A Eslováquia tem uma relação complicada com a Hungria, tendo feito parte do império austro-húngaro durante séculos.
Os húngaros são a minoria mais presente na Eslováquia e muitos húngaros ainda consideram o Tratado Trianon de 1920, que redefiniu as fronteiras nacionais após a Primeira Guerra Mundial, como uma injustiça contra o seu país. Isso levou a uma retórica nacionalista em ambos os lados da fronteira.
Mesežnikov disse que Fico e os seus aliados estão aproveitando o cansaço e a raiva crescentes entre os eleitores eslovacos devido ao apoio inequívoco do governo à Ucrânia.

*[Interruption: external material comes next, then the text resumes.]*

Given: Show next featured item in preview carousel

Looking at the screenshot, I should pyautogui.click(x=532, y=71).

“O governo tomou uma decisão muito rápida e firme – e eu diria que ao fazê-lo se viu do lado certo da história – de apoiar a Ucrânia”, disse ele. “A Eslováquia tornou-se um membro proativo da União Europeia ao propor sanções à Rússia e enviou todo o equipamento que pode para a Ucrânia”.
A decisão da Eslováquia de enviar defesas aéreas poucas semanas após o início da invasão foi seguida pela entrega de veículos blindados, helicópteros, obuses e outros equipamentos. O país também acolheu mais de 100 mil refugiados ucranianos – um número notável para um país de apenas 5,4 milhões de habitantes.

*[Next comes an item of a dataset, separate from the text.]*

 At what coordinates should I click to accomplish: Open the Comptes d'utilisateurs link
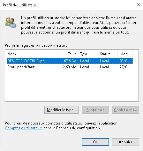[x=24, y=128]
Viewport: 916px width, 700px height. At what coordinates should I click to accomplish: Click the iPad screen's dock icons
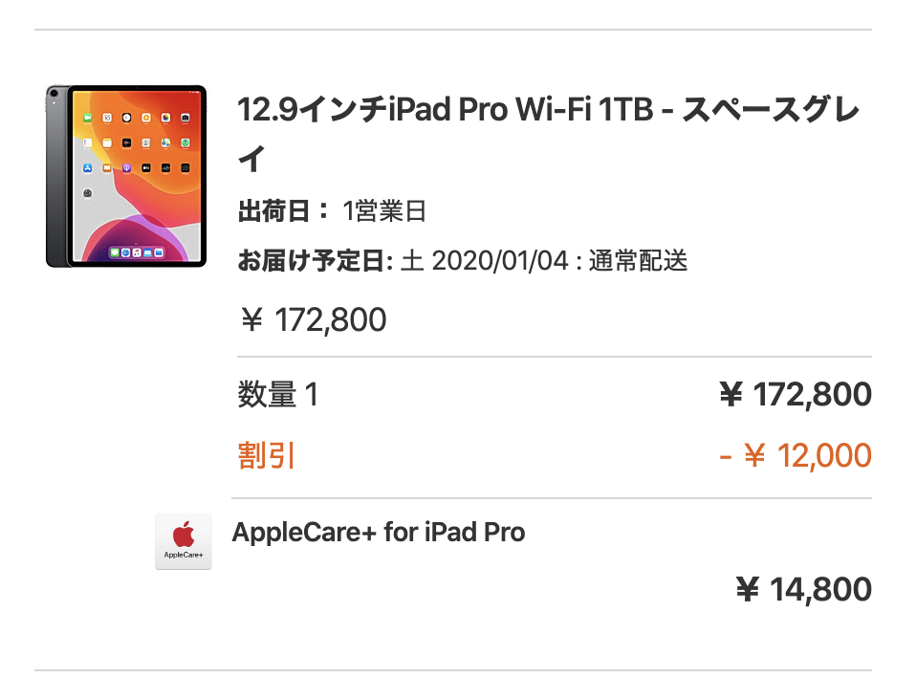[138, 252]
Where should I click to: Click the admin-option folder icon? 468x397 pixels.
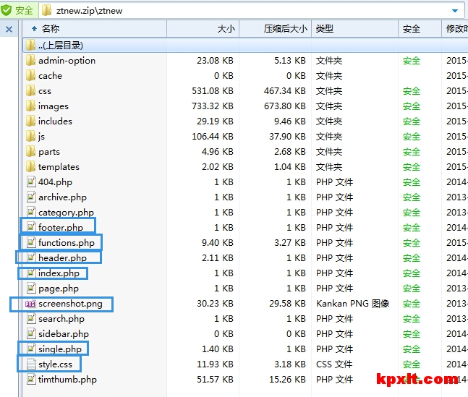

No entanto, Mesežnikov disse que um grande grupo de eslovacos não concordava com essa abordagem – e que o SMER e o Republika rapidamente começaram a cortejá-los.
“O outro argumento deles, além do argumento da paz, é que não deveríamos ajudar a Ucrânia porque isso acontece às custas dos eslovacos. Dizem que é muito caro e que devemos nos preocupar apenas com nós mesmos”, disse Mesežnikov.
Este é um argumento poderoso para os eleitores que têm lutado com uma crise de custo de vida, mas Mesežnikov disse que não se baseia inteiramente em fatos, uma vez que a maior parte do apoio é subsidiada com fundos da União Europeia.